WTF?! Now you can bypass your hard drive and store your whole operating system in your VRAM (should you want to). Well-known Windows modder NTDEV has demonstrated how, and it's surprisingly painless.

Step one is to create a RAM drive in your GPU's memory. A VRAM drive, if you will. There's an open-source tool that can do it for you called GpuRamDrive. It only takes a couple clicks but the tool was abandoned before it reached stability, so you might need to try it a few times.

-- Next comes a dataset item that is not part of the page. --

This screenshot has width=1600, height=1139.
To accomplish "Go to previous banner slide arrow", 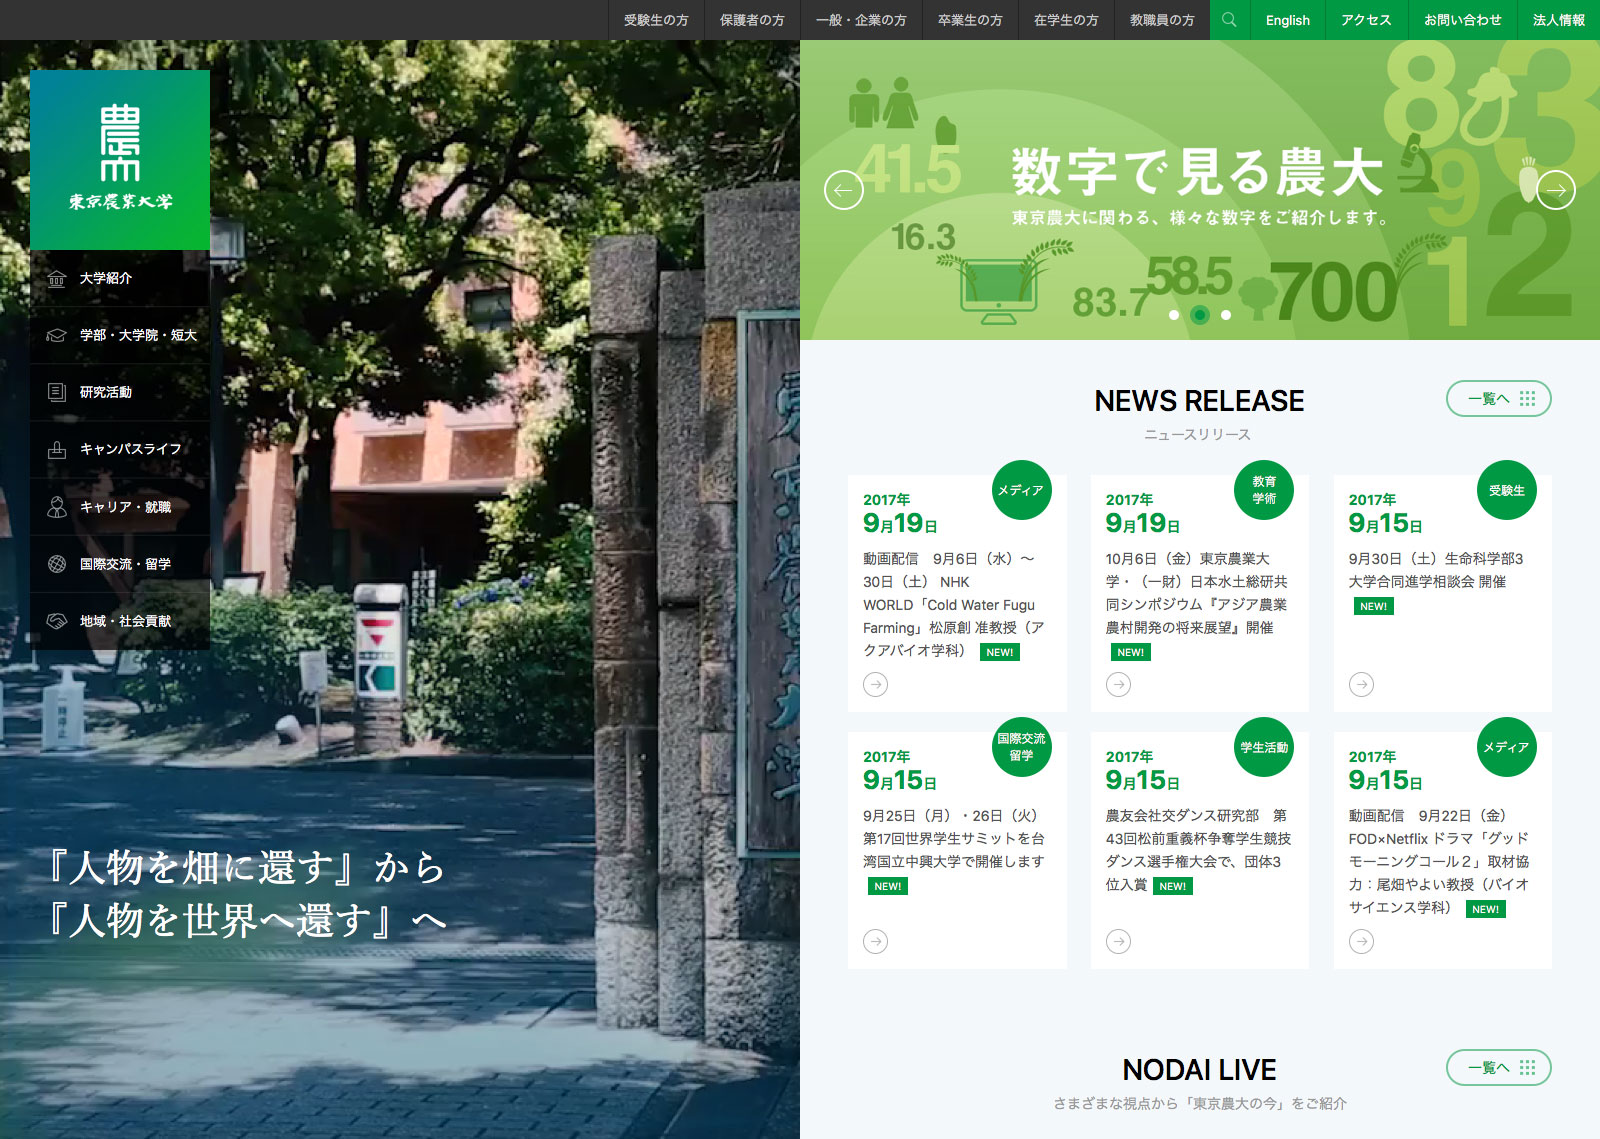I will (x=843, y=190).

Step two is to use your pick of tools to create a virtual machine. NTDEV used Windows' baked-in Hyper-V manager, which is a simple yet powerful tool for spawning virtual machines available to Windows 10 and 11 Pro, Education, and Enterprise users. You'll need to change just a couple of defaults in Hyper-V, and you can pick those out in NTDEV's video.

If you have an RTX 4090 or RX 7900 XTX or a GPU with more than 20 GB of VRAM then you should be able to squeeze a vanilla Windows 11 installation onto the VRAM drive you created. If you didn't drop a grand on a new GPU this past year, you'll have to use an alternate operating system with less demanding storage requirements. NTDEV uses Tiny11, a stripped-down version of Windows 11 that he created.

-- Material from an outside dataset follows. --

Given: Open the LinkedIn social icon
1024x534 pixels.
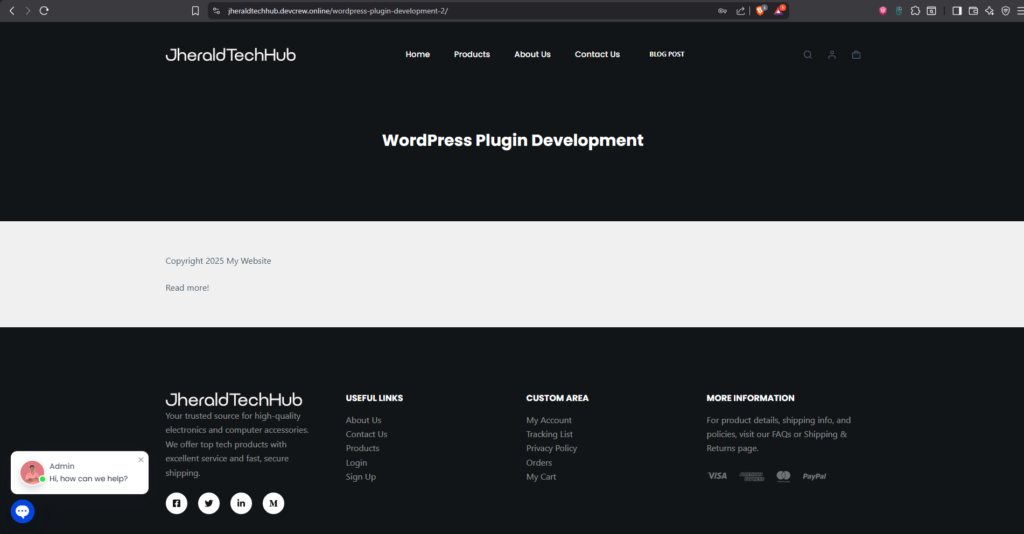Looking at the screenshot, I should [241, 503].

We wrote about Tiny11 when it was released in February. Advertised as Windows 11 without the bloat, its main goal is to reduce Windows 11's system requirements without sacrificing too many features. It strikes a good balance and even finds room for staple apps like MS Paint. While it needs about 8 GB of storage to run on bare metal, NTDEV shows that it can run on a 3.5 GB drive when it's used for a virtual machine.

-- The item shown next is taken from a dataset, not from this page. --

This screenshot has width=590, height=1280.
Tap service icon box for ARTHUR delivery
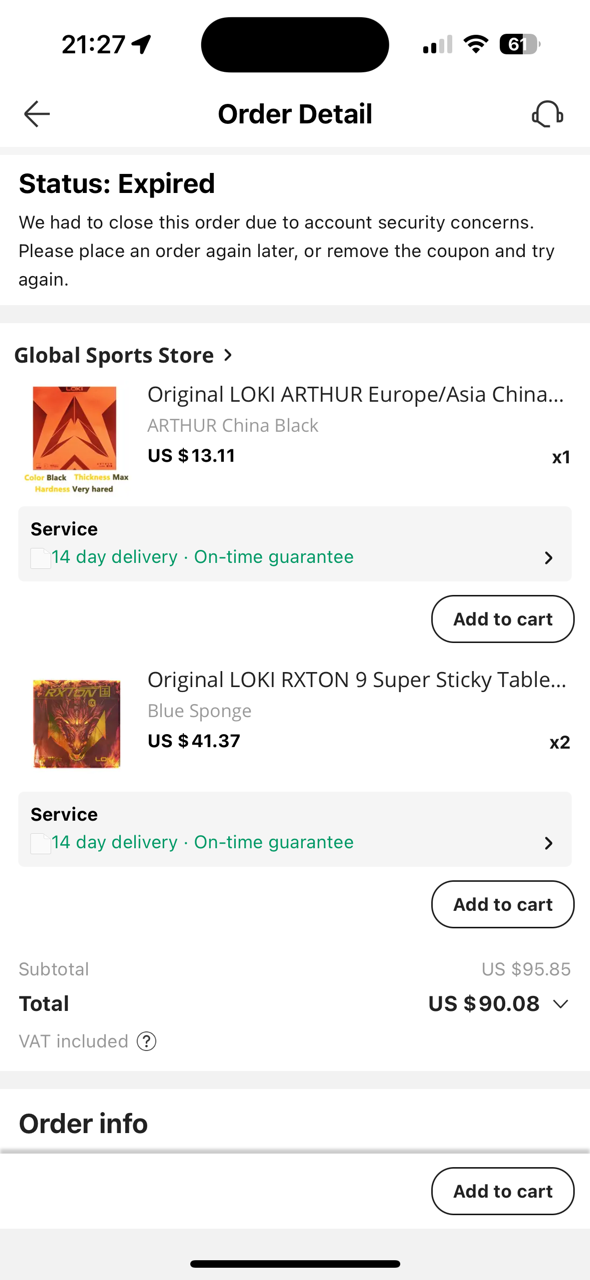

NTDEV demo'd the concept on a laptop equipped with an RTX 3050 with 4 GB of GDDR6. He showed that the virtual machine had no problem creating and saving files to the 600 MB of free space he had. When he ran the CrystalDiskMark benchmark, he reached solid speeds of 2 GB/s reading and 2.5 GB/s writing, on par with PCIe 3.0 NVMe drives.

I can't think of a single reason why anyone would want to run Windows 11 on their VRAM. And yet, it's astonishingly practical: quick to set up and seemingly as fast and stable as a regular virtual machine. Why not, then, I suppose?